AB'nin Türkiye'yi seyahat edilecek ülkeler listesine almamasıyla ilgili ise Shaikh, "Türkiye örneğine baktığımızda vaka sayılarındaki düşüş hem ticaretin hem turizmin hem de uçuşların, seyahatlerin biraz daha esnemesine ve daha rahat davranmaya neden oldu. Ülkelerin sınır kapılarını açarak daha rahat davranmasını aslında DSÖ’nün teknik rehberlerindeki kıstaslara bakarak yorumlayabiliriz. Orada da şuna bakıyoruz; son 2-3 haftada vaka sayılarındaki, ölümlerdeki, yoğun bakımlardaki düşüş, herhangi bir yüklenmeyi kaldırabilecek güçlü bir sağlık sisteminin olması ülkelerin kapılarını açmaları, seyahat, turizm ve ticaret yasaklarını kaldırmalarında iyi bir neden olacaktır. Eskisi gibi olmasa da uçuş trafiklerinin canlanması ve sınır kapılarının daha rahat açılabilir olması ülkelerin karşılıklı ve çoklu bir şekilde masaya oturup görüşmeleri ve birbirlerine güvenli sağlık hizmetleri konusunda sundukları iknalarla daha da mümkün olacaktır" dedi.

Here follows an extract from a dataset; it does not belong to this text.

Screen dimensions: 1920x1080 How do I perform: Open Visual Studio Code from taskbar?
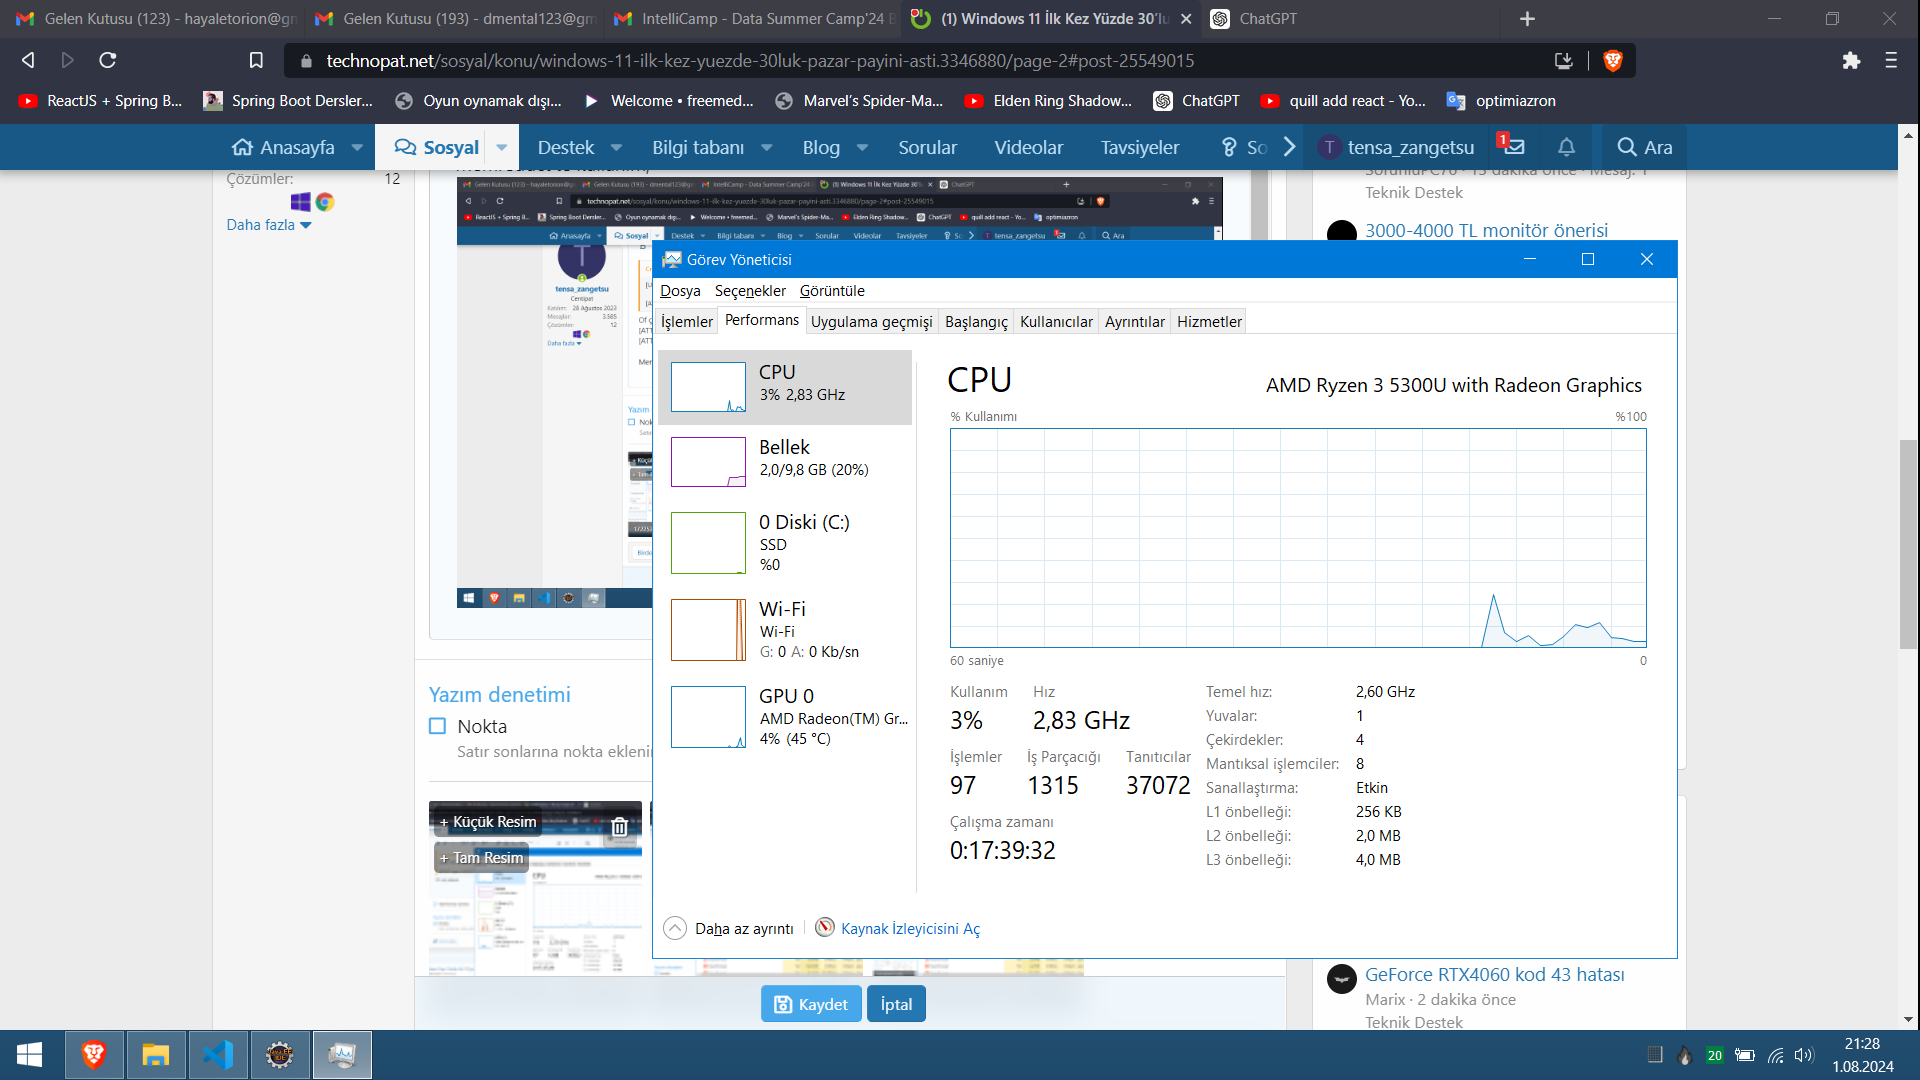click(x=218, y=1055)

'UMUTLARIMIZI AŞIYA BAĞLAMAMAK LAZIM'

Shaikh, dünyada koronavirüse karşı geliştirilmeye çalışılan aşı çalışmalarını da değerlendirerek, "Aşı çalışmalarının ilk aşamasına baktığımızda küçük örneklerde yapılan testlerde umut verici bir takım sinyaller görüyoruz. Bu hepimiz için güzel bir haber. Ama unutmayalım ki aşı geliştirmek oldukça zahmetli ve bunların daha birçok adımı var. Birçok insan üzerinde binlerce denenip test edilmesi gerekiyor. Aşı için daha vakit var gibi gözüküyor. DSÖ aşı çalışmalarının koordinasyonunda 100’den fazla ülke ve firmanın ortak çalışmasıyla aşı geliştirilmesi için yapılan çalışmaları koordine etmekle birlikte, bütün umutlarımızı aşıya da bağlamamak lazım. Ellerimizin hijyenine, maske kullanmaya ve fiziksel mesafeye dikkat ederek, kendimizi ve çevremizi korumaya devam etmeliyiz. Sadece aşının geliştirilmesi yeterli olmayacak. Dünyada 7 milyar nüfus var. Tüm bu nüfusa yetecek ve her zaman hazır olacak bir şekilde aşının hazırlanması da aslında ciddi bir zaman alacaktır. O yüzden tekrar vurgulamak isterim ki aşıyı bekleyerek, bütün umutlarımızı aşının üzerine koyarak hareket etmek yerine kişisel önlemlerimizi almaya devam etmeliyiz" diye konuştu.

GRİP AŞISI UYARISI

Pandemi süresince Türkiye'nin Covid-19'a karşı başarılı sonuçlar elde ettiğini söyleyen Shaikh, "Fakat bir takım önlemlerin kaldırılmasıyla vakalardaki hafifi yukarıya doğru oynama da gözden kaçmıyor değil. Bu aslında hem Sağlık Bakanı hem Cumhurbaşkanı hem de yerel yöneticiler tarafından sıklıkla hatırlatılıyor ve deniyor ki 'lütfen önlemleri boş geçmeyelim yoksa tekrar başa dönmek zorunda kalırız'. Günümüzde gördüğümüz düşük hasta ve vaka sayılarını tutabilmek, aylar öncesi gördüğümüz yüksek vaka rakamlarını tekrar görmemek için vatandaşları aynı şekilde bilgilendirmeliyiz. Grip sezonuna grip aşısıyla birlikte girmek lazım ki her ikisi birden birbirini kötü etkilemesin, vakalar karıştırılmasın ve sağlık sistemine de gereksiz bir yük binmesin. Buna dikkat etmekte fayda var" ifadelerini kullandı.